Mi piace chiudere questo argomento con la citazione di due vecchi motti brontesi: il primo che esprime l’essenzialità della vita

“Pani e vinu s’invita u parrinu!”,

e il secondo che stigmatizza l’ingiusta disuguaglianza sociale

“Cu zappa bivi acqua e cu non zappa bivi a’ butti!”

Bari, 19 Maggio 2005
Nicola Lupo

La vendemmia a Bronte

poesia di Filippo Isola, il medico-poeta (1860-1919)

Nella vigna è lo stuolo mattiniero
per vedovarne i tralci: con modesto
coltel l’uva recide e nel paniero
gitta, o l’addenta se appetito è desto;

curvo sotto il panier colmo, il sentiero
prende che mena ove il bel frutto. è pestò;
fra canti e ciance all’operar primierò
torna e ritorna allegramente e lesto.

Cerca il fanciul la chiocciola e la rana.
Sul capofila il mulattier si mette
dei muli carchi d’otri, e s’allontana;

col bùccino, che imbocca qual tritone,
aria sonora a gote gonfie emette
per il mosto annunziar del suo padrone.


[1] I Baccanali erano le antiche feste romane in onore di Bacco che, come tutti sappiano, era il dio dell’ uva e del vino.

[2] Il palmento era costituito da un locale in cui erano state costruite due vasche, sovrapposte una sull’ altra, in modo che su quella superiore si metteva l’uva da pigiare, il cui succo (il mosto) defluiva direttamente in quella inferiore., dalla quale poi veniva prelevato per essere trasportato alle cantine.

[3] Il mosto è il succo dell’uva che, poi, con la fermenta­zione, diventa vino.

[4] I sarmenti sono i tralci delle viti.


Antico pigiatoio per l'uva in Contrada Colla

 

"La raccolta fu veloce e festosa perché sarebbe stata segui­ta da una vera e propria scampagnata"

A destra, un'antica formetta
per mostrarda.

Antica formetta per la mostarda

[5] Otre = recipiente per liquidi (vino o olio) a forma di sacco, ricavato da una intera pelle di capra, conciata e cucita.
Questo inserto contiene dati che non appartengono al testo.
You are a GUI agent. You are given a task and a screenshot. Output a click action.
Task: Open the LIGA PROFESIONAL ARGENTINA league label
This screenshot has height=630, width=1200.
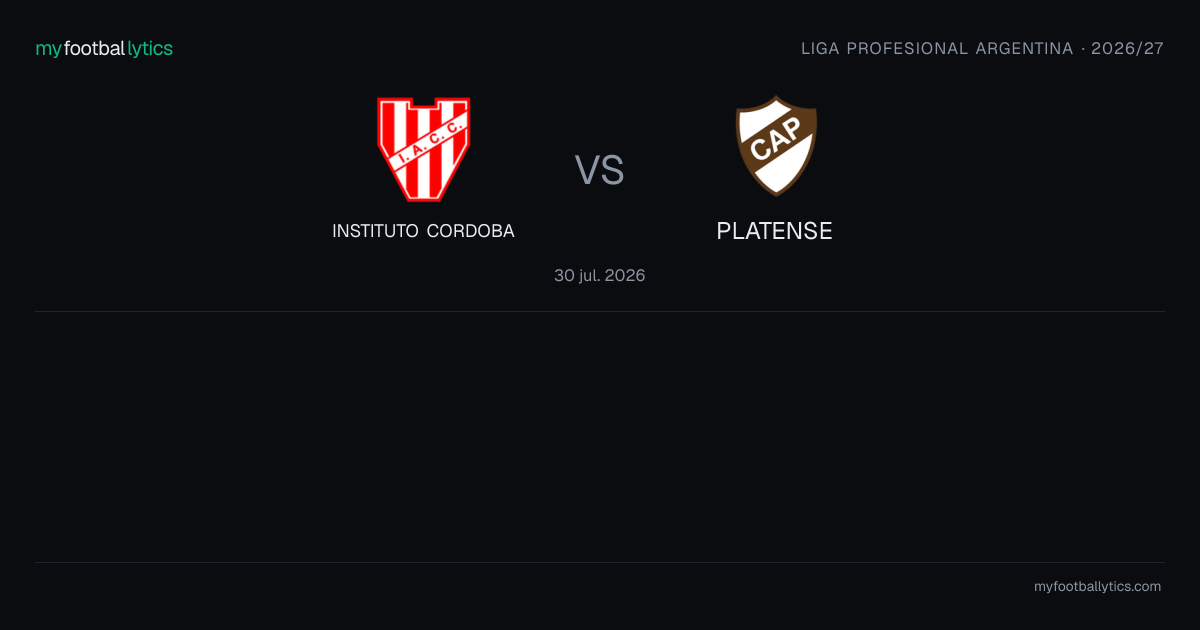pos(937,48)
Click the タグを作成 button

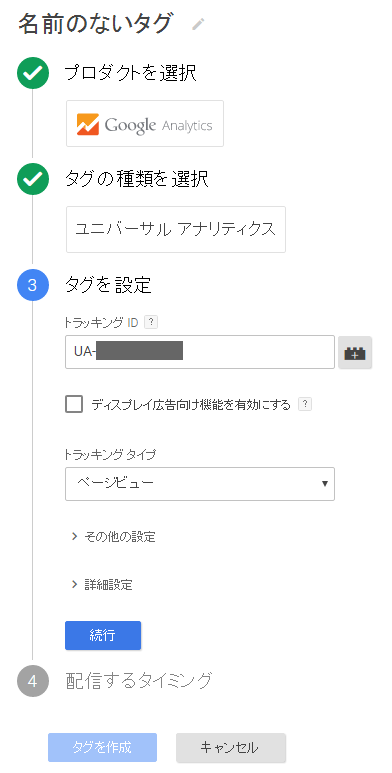[x=102, y=748]
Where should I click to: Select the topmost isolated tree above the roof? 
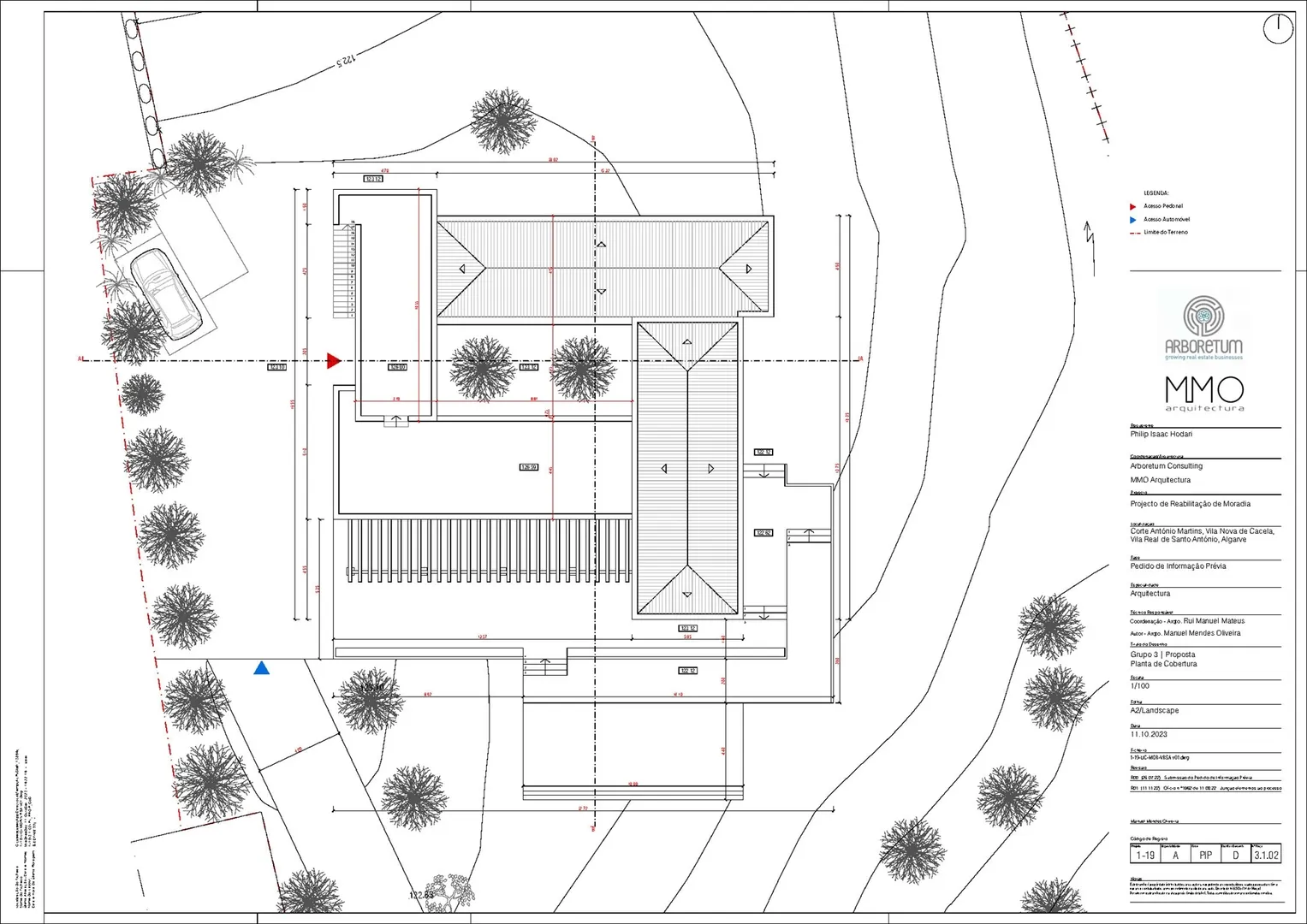click(x=503, y=121)
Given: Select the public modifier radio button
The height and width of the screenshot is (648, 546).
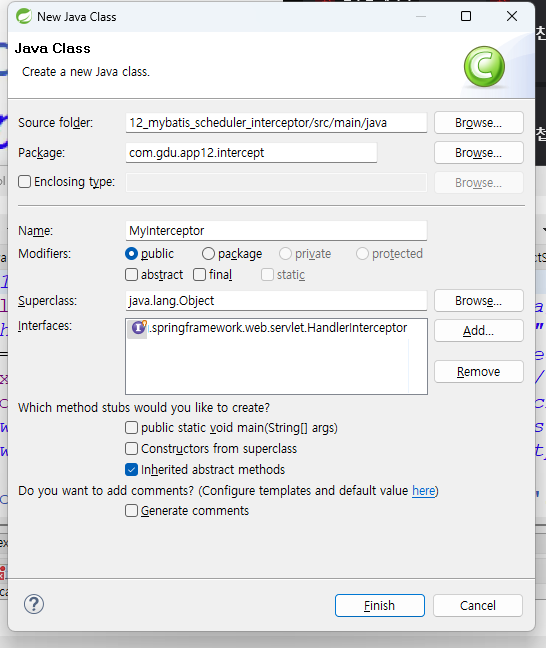Looking at the screenshot, I should pyautogui.click(x=131, y=254).
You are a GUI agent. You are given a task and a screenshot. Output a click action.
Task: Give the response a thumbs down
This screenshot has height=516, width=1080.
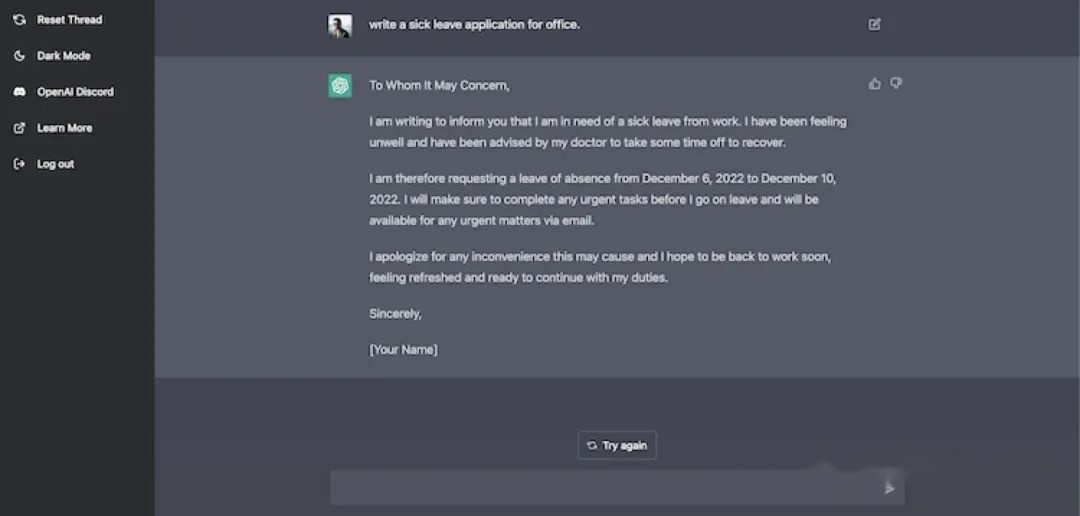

L’antica mitologia greca racconta che il dio Eolo rinchiuse i venti proprio in un otre che, una volta diede a Ulisse perché propiziasse il suo ritorno nella sua Itaca.

[6] Buccina = conchiglia ritorta di grosse dimensioni, usata come primitivo mezzo di segnalazione acustica. Ne parla il Carducci in una sua poesia che, però, in questo momento non ricordo.